Lesetext:

-------------------------

Die französische Marianne II: Marianne als Symbol französischer Herrschaft, Teil 2

Gabriele Sturm

Hier finden Sie den ersten Teil dieses Artikels.

 

Marianne für Kolonien in Südostasien

Die ebenfalls durch Marianne repräsentierte Einheitssymbolik auch auf dem Kolonialgeld weist auf die imperiale Haltung des französischen Staates, bei der Praxis, Theorie und die Benehmensregeln des dominierenden Zentrums auf die regierten fernen Territorium übertragen werden (Wikipedia: Imperialismus, in Anlehnung an Edward Said). Dass die französische Weltmachtpolitik selbst eine relativ bedenkenlose Anwendung militärischer Mittel einschloss, zeigten denn auch die äußerst brutalen Kriege, die der Unabhängigkeit insbesondere Algeriens und der südostasiatischen Staaten vorausgingen.

-------------------------

Quellenmaterial:
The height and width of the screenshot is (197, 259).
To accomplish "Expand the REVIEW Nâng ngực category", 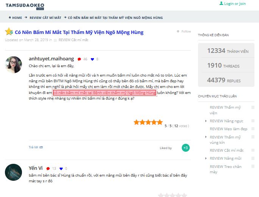I will (206, 121).
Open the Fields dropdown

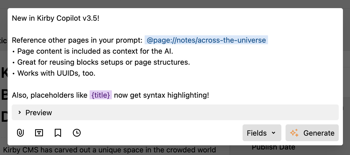[262, 133]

-------------------------

Aufgaben:
- 1) Beantworten Sie anhand des Lesetexts über Marianne die folgenden Fragen:
(a) Welcher Name steht unter der Überschrift des Artikels?
(b) Auf welche Quelle beruft sich der Abschnitt unter „Marianne für Kolonien in Südostasien“ bei der Beschreibung der imperialen Haltung?
(c) Welches Land wird neben den südostasiatischen Staaten ausdrücklich genannt, wenn von den Kriegen vor der Unabhängigkeit die Rede ist?
- 2) Schreiben Sie den Lesetext über Marianne auf dem französischen Kolonialgeld im Anschluss an seinen letzten Satz weiter.

Lösungen:
- 1)
(a) Gabriele Sturm
(b) Auf Wikipedia: Imperialismus, in Anlehnung an Edward Said
(c) Algerien

- 2)
Speziell in Französisch Indochina wurde zur Unterstützung der angestrebten Einheitsvorstellung auf Münzprägungen nicht nur die Allegorie der Marianne, sondern von 1885 bis 1936 vor allem die der mit einer Strahlenkrone (Verweis auf die bereits 1865 den USA zu Ehren ihrer Unabhängigkeit geschenkten und dann 1886 im New Yorker Hafen aufgestellten Freiheitsstatue) und Liktorenbündel ausgestatteten Republik verwendet. Das Bild der Marianne taucht erst später ab dem Jahr 1896 bzw. 1923 auf – und kann als Abschwächung des sehr hegemonial wirkenden Bildes der Republik verstanden werden. Dabei verschwimmen die beiden Bilder. Vor allem die Darstellung auf den 1-Centime-Stücken (1896 bis 1939) erinnert stark an die Minerva-Darstellung auf den zeitgleich in Frankreich im Umlauf befindlichen, vom selben Stempelschneider geschaffenen Centimes-Stücken (1897 bis 1921). Während auf dem in Frankreich umlaufenden Kleingeld die siegreiche Minerva die junge Republik beschützt, nimmt auf den Kolonialmünzen die links und höher sitzende Personifikation Frankreichs, alias Marianne, die rechts und tiefer sitzende lokale Personifikation des Kaiserreichs Vietnam, alias Annam quoc, unter ihren schützenden Mantel – wie wir es sonst von Schutzmantelmadonnen der katholischen Kirche kennen. Auf den späten Ausgaben, die bis in die Zeit der Indochinesischen Föderation von 1946 bis 1954 gültig waren, trägt Marianne einen Olivenzweig – bittet damit quasi um Frieden im gemeinsamen Territorium bzw. Staatenbund.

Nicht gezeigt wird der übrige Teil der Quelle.